Labor costs show slower rise, while trade deficit widens and jobless claims nudge lower



U.S. weekly jobless claims fall to 217,000

The cost of labor rose less than expected, but low productivity helped keep the pressure on inflation in the third quarter, according to Labor Department data released Thursday.

Unit labor costs, a measure of productivity against compensation, increased 3.5% for the July-to-September period, below the 4% Dow Jones estimate and down from 8.9% in the second quarter.

However, productivity rose at just a 0.3% annualized rate, below the 0.4% estimate — a reflection of upward price pressures that have kept inflation running around 40-year highs.

In an effort to bring down soaring prices, the Federal Reserve on Wednesday enacted its sixth interest rate increase of the year, bringing its benchmark short-term borrowing rate to a target range of 3.75%-4%. Fed Chair Jerome Powell said he doesn’t think wage pressures have been a major contributor to inflation, though he added that the current pace is not consistent with the Fed’s 2% inflation goal.

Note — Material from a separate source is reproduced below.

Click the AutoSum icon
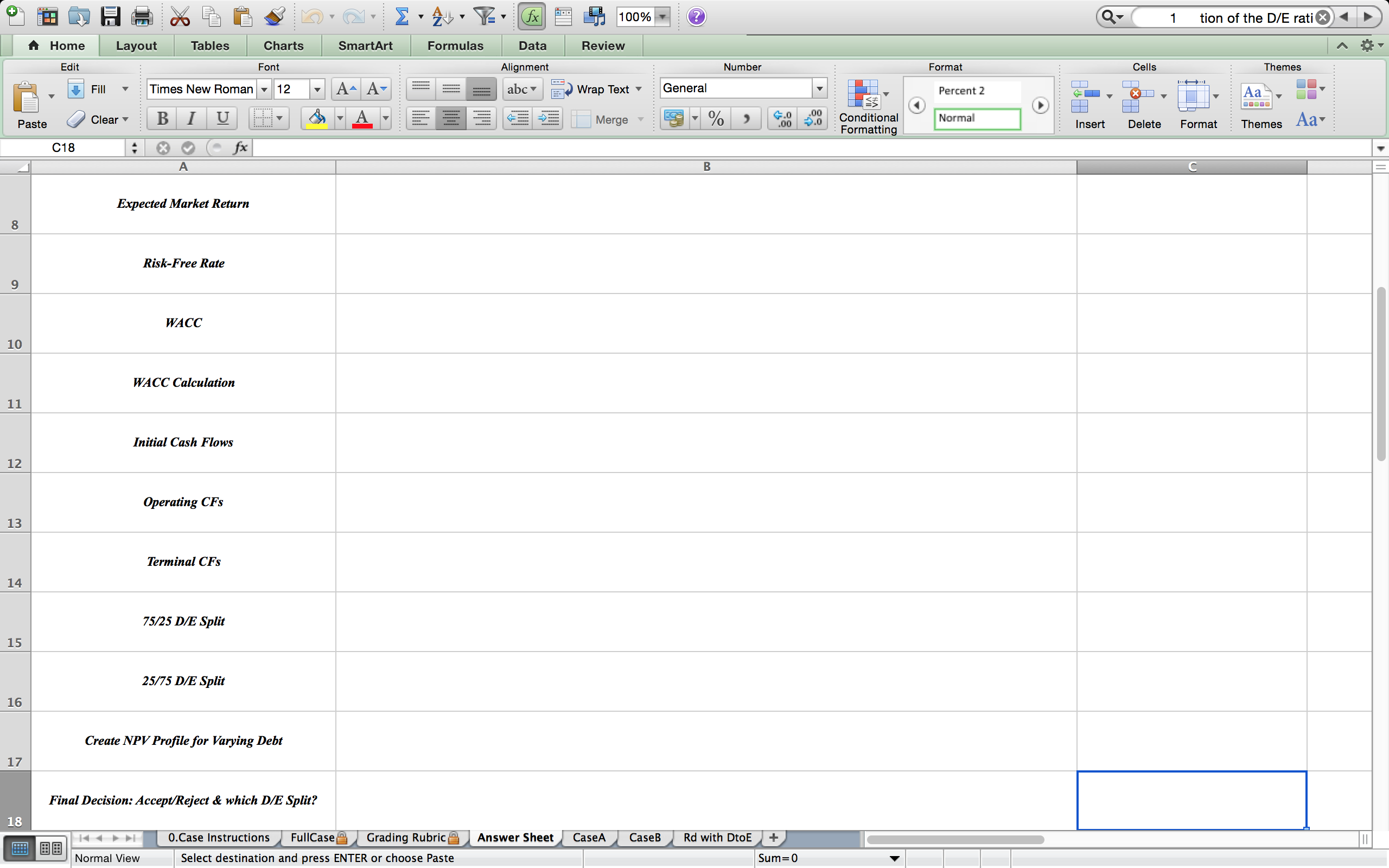This screenshot has width=1389, height=868. [403, 16]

“In such a high inflation environment, productivity growth could play a critical role in alleviating cost pressures and shielding companies against a rising wage bill,” said Lydia Boussour, senior economist at EY Parthenon. “But today’s report indicate businesses still can’t count on productivity gains to mitigate the effects of high inflation on their bottom line.”

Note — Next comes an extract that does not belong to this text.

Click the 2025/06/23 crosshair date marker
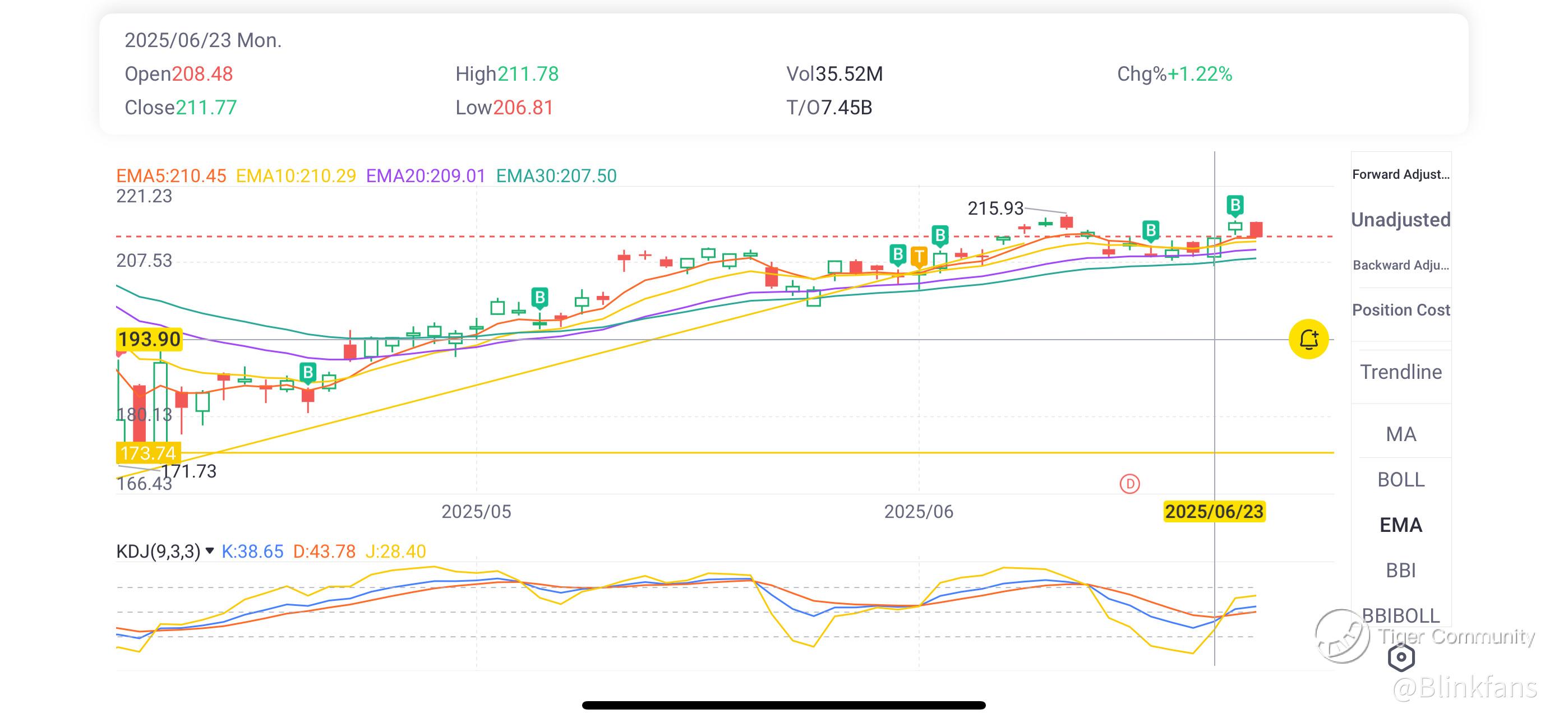 click(x=1214, y=511)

In other economic news, the September trade deficit widened to $73.3 billion. That’s $1 billion more than expected and up from August’s $65.7 billion.

An unexpected increase in exports helped fuel a 2.6% gain in gross domestic product for the third quarter. September’s numbers, though, indicate that average exports fell $300 million, though they are up 20.2% year to date.

Labor market data released Thursday showed that the jobs picture hasn’t changed much.

Weekly unemployment insurance claims totaled 217,000 for the week ended Oct. 29, lower by 1,000 from the previous period and slightly below the 220,000 estimate. Continuing claims, which run a week behind the headline number, increased 47,000 to 1.485 million, the Labor Department reported.

At the same time, outplacement firm Challenger, Gray & Christmas reported that announced layoffs for October jumped 13% to the highest monthly rate since February 2021.

The jobs data come the day before the Labor Department releases its nonfarm payrolls report for October, which is expected to show a gain of 205,000.